Organics offer new opportunities to young farmers in the Pacific Islands
A growing IFAD-supported movement in the Pacific Islands is helping farmers tap into international organics markets. By having their products certified as organic, Pacific Island farmers are raising their incomes, increasing their resilience and maintaining their cultures.
In the Pacific Islands, farmers have been using organic farming methods for centuries, without the application of chemical fertilizers, pesticides and herbicides. But strict international requirements for organic products prevented traditional producers from exporting their goods and benefiting from lucrative overseas markets.
To enable farmers to access these markets, IFAD provided financial support to the Secretariat of the Pacific Community to fund the Pacific Organic and Ethical Trade Community (POETCom). POETCom sees organics and ethical trade as a key contributor to sustaining culture and communities, and improving farmers’ livelihoods, people’s health and the environment in the Pacific. It seeks to grow the organic and ethical trade movement and foster a productive, resilient, sustainable and healthy Pacific Island region.
Since 2014, POETCom has signed agreements with three internationally accredited certifying bodies to create the Pacific Organic Standard (POS). By meeting this standard, smallholders have scaled up their businesses and increased their incomes. With the help of POETCom, by 2015, 19,000 smallholder farmers had gained certification and 70,000 hectares of lands were under organic production.
As the international market for organics continues to grow, it presents increasing opportunities for small Pacific farmers who are usually too remote to participate in other mainstream markets.

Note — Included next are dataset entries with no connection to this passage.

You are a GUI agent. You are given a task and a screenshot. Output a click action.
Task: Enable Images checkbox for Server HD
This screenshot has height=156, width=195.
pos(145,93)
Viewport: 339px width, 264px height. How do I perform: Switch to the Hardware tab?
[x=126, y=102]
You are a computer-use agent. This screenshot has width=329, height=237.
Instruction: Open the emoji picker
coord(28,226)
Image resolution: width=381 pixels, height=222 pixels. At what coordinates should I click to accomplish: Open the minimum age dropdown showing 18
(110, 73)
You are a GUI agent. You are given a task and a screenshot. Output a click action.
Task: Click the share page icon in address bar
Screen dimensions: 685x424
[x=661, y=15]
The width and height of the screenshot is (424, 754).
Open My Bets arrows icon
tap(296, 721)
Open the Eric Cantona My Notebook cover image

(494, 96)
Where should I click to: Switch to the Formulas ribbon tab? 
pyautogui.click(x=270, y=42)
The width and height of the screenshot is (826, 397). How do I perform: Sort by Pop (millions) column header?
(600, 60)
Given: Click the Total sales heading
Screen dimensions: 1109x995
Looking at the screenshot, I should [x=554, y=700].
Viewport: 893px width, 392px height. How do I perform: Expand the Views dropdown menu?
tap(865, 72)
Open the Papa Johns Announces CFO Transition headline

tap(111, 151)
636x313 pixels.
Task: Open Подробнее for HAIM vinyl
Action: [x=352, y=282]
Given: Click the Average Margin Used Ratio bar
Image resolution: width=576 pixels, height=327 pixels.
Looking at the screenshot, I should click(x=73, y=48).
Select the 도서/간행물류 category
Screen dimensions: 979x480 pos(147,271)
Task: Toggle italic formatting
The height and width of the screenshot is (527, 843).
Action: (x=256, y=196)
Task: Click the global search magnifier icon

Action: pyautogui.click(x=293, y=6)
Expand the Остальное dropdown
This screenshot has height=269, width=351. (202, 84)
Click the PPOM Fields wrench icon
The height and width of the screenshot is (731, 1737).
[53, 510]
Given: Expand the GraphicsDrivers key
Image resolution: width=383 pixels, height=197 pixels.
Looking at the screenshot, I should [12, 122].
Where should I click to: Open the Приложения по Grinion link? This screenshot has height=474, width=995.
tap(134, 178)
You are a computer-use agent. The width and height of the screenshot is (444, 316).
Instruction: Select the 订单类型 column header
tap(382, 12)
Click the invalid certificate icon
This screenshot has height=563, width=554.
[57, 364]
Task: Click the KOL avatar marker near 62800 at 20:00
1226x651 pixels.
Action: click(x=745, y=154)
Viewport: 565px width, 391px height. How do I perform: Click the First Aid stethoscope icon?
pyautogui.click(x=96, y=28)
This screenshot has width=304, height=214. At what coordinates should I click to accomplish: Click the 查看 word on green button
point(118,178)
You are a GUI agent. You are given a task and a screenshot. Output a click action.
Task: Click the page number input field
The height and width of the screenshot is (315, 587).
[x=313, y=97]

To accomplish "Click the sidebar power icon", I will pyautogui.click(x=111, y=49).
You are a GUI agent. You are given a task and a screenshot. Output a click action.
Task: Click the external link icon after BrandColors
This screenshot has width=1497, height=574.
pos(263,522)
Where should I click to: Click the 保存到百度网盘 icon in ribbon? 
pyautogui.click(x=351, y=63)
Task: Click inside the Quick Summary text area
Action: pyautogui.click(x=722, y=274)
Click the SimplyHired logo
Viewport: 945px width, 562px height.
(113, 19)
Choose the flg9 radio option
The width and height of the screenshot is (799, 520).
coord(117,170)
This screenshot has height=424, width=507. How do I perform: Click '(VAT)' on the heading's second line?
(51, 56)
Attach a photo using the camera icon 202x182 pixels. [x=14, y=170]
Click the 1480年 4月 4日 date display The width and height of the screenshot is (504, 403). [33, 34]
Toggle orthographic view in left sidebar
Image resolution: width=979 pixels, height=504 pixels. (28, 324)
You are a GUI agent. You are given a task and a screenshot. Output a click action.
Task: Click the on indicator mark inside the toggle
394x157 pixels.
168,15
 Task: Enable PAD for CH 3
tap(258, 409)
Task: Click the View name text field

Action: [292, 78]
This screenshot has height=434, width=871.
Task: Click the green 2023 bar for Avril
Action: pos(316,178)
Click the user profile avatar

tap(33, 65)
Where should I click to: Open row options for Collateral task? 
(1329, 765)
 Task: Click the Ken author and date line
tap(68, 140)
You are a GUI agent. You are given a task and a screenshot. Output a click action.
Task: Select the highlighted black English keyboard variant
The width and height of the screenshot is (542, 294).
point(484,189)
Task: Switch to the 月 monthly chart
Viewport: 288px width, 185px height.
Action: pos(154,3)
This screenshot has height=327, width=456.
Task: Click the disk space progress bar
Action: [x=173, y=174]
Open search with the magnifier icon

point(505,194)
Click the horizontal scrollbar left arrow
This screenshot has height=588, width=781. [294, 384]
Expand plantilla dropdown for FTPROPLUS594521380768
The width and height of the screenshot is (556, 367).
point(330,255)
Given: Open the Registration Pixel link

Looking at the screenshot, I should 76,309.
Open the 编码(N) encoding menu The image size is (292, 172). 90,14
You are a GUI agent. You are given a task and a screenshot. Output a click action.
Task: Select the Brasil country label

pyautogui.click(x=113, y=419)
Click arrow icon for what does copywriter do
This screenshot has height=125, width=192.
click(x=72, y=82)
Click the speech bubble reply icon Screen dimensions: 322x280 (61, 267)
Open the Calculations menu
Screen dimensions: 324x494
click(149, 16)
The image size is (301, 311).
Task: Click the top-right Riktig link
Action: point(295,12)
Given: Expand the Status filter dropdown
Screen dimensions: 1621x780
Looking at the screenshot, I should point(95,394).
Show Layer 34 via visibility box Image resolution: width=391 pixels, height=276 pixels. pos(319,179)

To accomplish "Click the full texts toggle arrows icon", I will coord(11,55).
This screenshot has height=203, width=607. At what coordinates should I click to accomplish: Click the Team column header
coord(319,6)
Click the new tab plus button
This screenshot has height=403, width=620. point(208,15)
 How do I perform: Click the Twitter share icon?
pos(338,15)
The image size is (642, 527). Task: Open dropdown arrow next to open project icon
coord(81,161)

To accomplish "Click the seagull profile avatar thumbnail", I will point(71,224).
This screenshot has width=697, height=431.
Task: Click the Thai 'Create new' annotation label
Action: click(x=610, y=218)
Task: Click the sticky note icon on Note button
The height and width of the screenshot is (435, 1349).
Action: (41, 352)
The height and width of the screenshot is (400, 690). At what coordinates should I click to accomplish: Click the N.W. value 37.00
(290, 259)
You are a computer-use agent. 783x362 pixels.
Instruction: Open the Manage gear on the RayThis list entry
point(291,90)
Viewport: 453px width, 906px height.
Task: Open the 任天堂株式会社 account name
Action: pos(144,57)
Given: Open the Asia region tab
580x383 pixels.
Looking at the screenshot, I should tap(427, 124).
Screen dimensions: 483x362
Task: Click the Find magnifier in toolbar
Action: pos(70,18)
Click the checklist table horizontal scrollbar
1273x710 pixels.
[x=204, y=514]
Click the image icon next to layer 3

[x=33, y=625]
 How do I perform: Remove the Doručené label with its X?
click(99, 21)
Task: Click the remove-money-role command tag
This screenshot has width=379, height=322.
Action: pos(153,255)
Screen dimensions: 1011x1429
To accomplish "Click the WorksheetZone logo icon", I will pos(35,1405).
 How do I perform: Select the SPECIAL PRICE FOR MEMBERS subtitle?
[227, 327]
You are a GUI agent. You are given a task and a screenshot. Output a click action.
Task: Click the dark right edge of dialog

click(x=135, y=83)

Through POETCom, farmers have been able to access growing markets for virgin coconut oil, coconut sugar and papaya in order to sell their products at premium prices.
Because POETCom encourages Pacific farmers to take full advantage of their traditional farming practices, POETCom and IFAD have worked in partnership with national organic farming organizations to give institutional support to smallholder farmers and upgrade their technical skills. Using a mentorship approach, farmers are able to share their skills and experience with their peers, including techniques that maintain the farmers’ traditional relationships with the land. Young farmers are equipped with critical production and marketing skills to promote self-employment and economic expansion.
At the same time, POETCom and IFAD are helping young farmers build resilience to global warming. Smallholders in the Pacific are particularly vulnerable to the effects of climate change and natural hazards. These can include cyclones, earthquakes, tsunamis, volcanic eruptions, drought, salinity intrusion and extreme flooding. The programme has been designed to help small producers protect their livelihoods.